« L’État n’avait pas à transmettre un document d’orientation aux partenaires sociaux » (Gérard Cherpion, député UMP)

11 juillet
2013

Les réformes de la formation ou le changement dans la continuité ? « En matière de réforme de la formation professionnelle, l’actuel gouvernement fait la même chose que le précédent, que je soutenais. Il inverse complètement les facteurs. Or, ce n’est pas à l’État de donner un document d’orientation (voir notre article) aux partenaires sociaux. C’est aux acteurs qu’il revient de faire des propositions et de conclure sur un ANI  », tranche Gérard Cherpion, député UMP des Vosges, rapporteur de la réforme de 2009 à l’Assemblée nationale, dans un entretien accordé au Quotidien de la formation, mercredi 10 juillet.

Le parlementaire d’opposition déplore la méthode. « Le document d’orientation est beaucoup trop orienté, ironise-t-il. Le gouvernement dit aux partenaires sociaux, ’’vous avez quatre mois pour conclure la négociation. Alors que ce devrait être l’inverse. Les organisations patronales et syndicales devraient d’abord négocier. Le gouvernement n’interviendrait alors que dans un second temps, puis le législateur ».

Les 30 000 formations prioritaires en direction des chômeurs ne trouvent guère plus de grâce à ses yeux. « Ce sont les entreprises qui cotisent au titre de la formation professionnelle, ce sont à elles et aux branches de choisir leurs priorités, pas au gouvernement », estime Gérard Cherpion.
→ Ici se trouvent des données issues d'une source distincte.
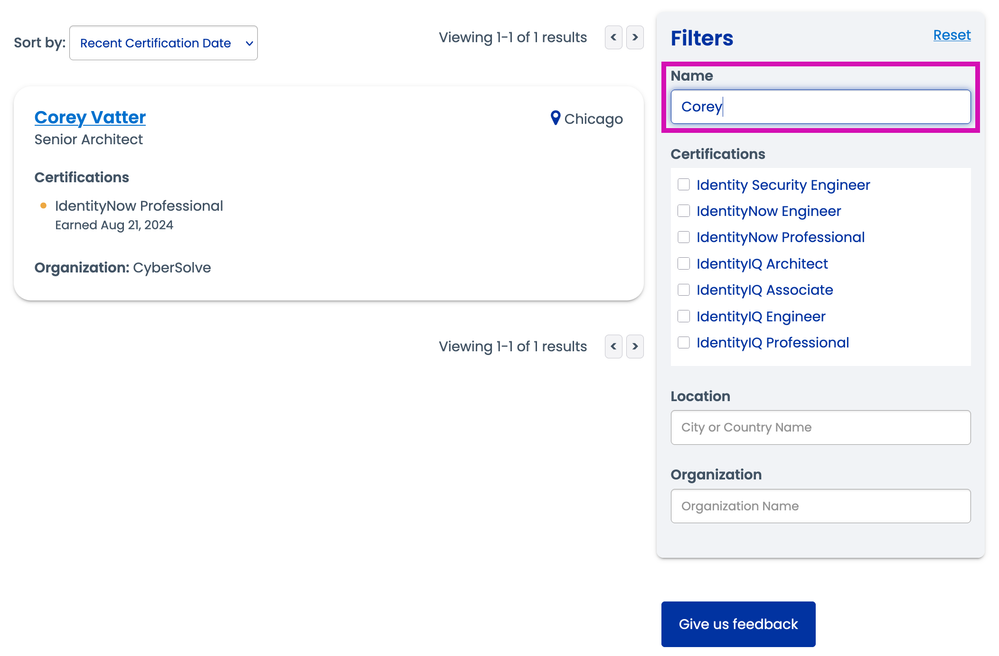Toggle the IdentityIQ Associate checkbox
The height and width of the screenshot is (656, 999).
tap(684, 290)
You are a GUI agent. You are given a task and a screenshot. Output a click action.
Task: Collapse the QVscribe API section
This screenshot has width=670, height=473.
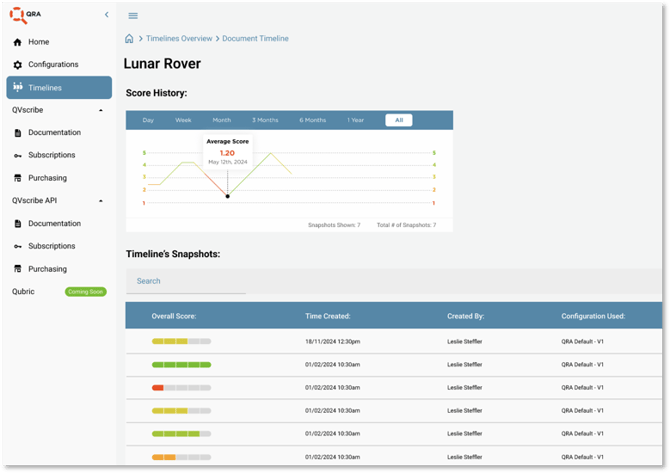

Sceptique sur «  la logique comptable » du gouvernement, le député UMP n’est pas convaincu par la pertinence de l’objectif de former un chômeur sur deux fixé par François Hollande. « Comment choisir les chômeurs qui doivent être formés ? Selon quels critères », interroge Gérard Cherpion. 

S’il valide globalement les axes du document d’orientation - « si le futur compte personnel de formation favorise les reconversions, dans le cadre de deuxièmes et troisièmes carrières, cela sera positif »- le parlementaire appelle de ses vœux une réforme de la collecte de la taxe d’apprentissage.

Il y a aujourd’hui plus de 140 organismes collecteurs de la taxe d’apprentissage. « Comme avec les Opca, il faudrait réduire le nombre des Octa à 25 ou 15 », conclut-il.

David Garcia
Article paru dans Le Quotidien de la Formation du 11 juillet 2013.